### Data provided

-.-.-

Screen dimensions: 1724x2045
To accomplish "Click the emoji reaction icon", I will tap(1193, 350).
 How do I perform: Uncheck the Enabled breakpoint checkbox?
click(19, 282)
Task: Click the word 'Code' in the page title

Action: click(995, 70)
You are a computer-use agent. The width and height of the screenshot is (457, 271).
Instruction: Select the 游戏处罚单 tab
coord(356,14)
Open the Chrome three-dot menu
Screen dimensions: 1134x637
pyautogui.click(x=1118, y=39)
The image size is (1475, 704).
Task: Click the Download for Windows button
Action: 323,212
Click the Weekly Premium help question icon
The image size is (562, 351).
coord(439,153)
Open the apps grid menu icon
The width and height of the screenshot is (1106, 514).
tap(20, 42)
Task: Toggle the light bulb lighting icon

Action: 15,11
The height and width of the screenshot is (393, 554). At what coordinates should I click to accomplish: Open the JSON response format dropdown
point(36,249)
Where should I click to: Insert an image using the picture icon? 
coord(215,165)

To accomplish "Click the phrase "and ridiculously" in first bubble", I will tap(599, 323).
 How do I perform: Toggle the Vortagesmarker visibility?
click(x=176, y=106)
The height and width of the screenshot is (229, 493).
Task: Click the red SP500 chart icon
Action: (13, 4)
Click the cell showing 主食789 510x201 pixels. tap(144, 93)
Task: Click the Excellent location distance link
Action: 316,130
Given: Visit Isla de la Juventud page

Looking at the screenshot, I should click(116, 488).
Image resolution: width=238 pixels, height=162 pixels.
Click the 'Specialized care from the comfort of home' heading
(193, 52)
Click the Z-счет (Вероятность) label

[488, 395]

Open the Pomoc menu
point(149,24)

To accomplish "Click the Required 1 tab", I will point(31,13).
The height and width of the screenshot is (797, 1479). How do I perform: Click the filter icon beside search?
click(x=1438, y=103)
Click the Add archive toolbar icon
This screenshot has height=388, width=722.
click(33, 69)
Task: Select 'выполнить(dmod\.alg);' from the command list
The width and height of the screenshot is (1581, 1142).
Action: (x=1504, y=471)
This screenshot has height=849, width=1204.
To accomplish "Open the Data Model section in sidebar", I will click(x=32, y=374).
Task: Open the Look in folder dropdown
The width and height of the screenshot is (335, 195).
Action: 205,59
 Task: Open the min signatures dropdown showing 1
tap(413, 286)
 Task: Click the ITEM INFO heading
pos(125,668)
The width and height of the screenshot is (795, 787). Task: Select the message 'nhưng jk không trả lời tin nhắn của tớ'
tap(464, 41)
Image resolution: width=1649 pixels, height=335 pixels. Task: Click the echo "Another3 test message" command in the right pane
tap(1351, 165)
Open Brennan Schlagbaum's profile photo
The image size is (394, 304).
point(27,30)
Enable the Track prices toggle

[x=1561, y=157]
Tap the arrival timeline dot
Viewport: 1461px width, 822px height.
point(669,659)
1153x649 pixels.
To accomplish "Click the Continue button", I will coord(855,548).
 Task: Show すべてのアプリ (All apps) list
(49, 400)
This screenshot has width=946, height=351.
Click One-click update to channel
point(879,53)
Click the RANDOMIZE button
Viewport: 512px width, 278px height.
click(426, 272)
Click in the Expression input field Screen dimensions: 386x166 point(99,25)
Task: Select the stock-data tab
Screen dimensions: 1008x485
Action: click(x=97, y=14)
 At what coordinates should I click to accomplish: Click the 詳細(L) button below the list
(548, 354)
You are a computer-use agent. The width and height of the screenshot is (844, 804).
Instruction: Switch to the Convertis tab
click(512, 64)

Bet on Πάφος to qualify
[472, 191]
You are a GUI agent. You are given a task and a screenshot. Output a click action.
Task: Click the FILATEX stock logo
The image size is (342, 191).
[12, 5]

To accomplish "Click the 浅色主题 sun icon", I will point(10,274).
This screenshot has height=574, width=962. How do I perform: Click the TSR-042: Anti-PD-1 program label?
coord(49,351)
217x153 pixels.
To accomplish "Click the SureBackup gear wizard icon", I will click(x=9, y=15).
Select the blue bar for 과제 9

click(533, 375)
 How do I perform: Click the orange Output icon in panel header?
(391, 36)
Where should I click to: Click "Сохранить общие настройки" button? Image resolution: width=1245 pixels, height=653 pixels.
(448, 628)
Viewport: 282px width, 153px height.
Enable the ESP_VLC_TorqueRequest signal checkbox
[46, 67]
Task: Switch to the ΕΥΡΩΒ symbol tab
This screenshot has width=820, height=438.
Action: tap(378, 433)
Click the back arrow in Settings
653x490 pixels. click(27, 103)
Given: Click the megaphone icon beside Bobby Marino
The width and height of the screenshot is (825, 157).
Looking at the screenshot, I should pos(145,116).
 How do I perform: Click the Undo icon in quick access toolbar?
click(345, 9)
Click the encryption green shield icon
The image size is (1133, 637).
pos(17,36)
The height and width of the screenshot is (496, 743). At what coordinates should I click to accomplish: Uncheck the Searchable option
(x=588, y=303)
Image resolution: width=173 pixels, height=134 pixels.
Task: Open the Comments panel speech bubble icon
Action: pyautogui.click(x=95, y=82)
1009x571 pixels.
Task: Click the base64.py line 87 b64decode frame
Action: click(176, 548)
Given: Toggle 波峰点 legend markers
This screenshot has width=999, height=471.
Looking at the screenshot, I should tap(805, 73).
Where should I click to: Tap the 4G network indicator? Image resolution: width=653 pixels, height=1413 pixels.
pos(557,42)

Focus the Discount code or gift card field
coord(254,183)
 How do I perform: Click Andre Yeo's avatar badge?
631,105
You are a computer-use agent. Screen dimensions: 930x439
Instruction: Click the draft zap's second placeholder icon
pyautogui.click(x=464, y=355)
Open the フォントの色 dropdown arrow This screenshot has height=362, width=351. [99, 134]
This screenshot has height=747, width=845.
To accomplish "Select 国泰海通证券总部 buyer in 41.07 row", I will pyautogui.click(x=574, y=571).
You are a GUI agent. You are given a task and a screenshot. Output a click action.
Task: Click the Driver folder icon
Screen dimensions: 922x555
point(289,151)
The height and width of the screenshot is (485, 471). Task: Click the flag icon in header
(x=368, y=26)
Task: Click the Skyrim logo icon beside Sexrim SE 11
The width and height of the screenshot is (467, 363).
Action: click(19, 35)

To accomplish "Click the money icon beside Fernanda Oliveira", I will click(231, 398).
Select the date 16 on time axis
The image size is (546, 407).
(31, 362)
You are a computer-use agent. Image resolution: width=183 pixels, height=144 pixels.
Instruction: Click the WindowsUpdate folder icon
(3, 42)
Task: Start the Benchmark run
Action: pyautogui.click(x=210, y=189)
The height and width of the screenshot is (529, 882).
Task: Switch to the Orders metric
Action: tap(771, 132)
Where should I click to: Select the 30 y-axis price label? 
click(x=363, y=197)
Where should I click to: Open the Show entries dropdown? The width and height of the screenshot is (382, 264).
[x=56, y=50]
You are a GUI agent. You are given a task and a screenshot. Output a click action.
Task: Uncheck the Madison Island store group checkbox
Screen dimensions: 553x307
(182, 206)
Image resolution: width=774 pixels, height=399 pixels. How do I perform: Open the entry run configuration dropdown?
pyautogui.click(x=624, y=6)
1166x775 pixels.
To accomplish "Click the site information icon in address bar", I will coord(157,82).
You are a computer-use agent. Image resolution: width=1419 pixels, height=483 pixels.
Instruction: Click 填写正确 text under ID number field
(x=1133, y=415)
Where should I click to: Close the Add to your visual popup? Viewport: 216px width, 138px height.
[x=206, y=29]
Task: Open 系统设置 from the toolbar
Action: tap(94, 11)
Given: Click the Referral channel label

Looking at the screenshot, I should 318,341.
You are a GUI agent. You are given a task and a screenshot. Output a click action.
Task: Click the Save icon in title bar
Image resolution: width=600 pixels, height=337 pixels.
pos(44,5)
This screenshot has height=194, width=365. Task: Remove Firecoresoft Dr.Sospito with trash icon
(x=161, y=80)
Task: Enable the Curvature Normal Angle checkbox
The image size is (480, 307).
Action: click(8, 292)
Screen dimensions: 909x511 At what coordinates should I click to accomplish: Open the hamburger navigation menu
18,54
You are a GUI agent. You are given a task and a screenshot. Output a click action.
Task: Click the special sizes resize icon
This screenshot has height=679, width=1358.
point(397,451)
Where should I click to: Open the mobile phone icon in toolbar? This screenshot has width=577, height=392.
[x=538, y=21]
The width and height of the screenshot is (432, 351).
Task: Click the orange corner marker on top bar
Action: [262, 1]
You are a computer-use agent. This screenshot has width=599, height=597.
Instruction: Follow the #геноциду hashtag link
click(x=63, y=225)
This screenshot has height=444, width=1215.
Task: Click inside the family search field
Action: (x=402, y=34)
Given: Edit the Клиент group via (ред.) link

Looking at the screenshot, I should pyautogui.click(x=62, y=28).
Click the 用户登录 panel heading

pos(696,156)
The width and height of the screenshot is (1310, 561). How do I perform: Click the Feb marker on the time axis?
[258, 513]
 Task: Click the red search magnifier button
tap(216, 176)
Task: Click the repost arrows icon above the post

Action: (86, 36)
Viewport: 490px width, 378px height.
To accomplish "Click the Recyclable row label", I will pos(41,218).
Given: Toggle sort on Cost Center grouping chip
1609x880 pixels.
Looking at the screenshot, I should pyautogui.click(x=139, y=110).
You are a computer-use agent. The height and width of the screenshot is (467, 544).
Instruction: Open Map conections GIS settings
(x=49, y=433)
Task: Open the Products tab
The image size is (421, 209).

-.-.-

### About this exercise
The answer must consist of every line from the listing above that includes the word "logo".

### Solution to the exercise
Task: Click the FILATEX stock logo
Task: Click the Skyrim logo icon beside Sexrim SE 11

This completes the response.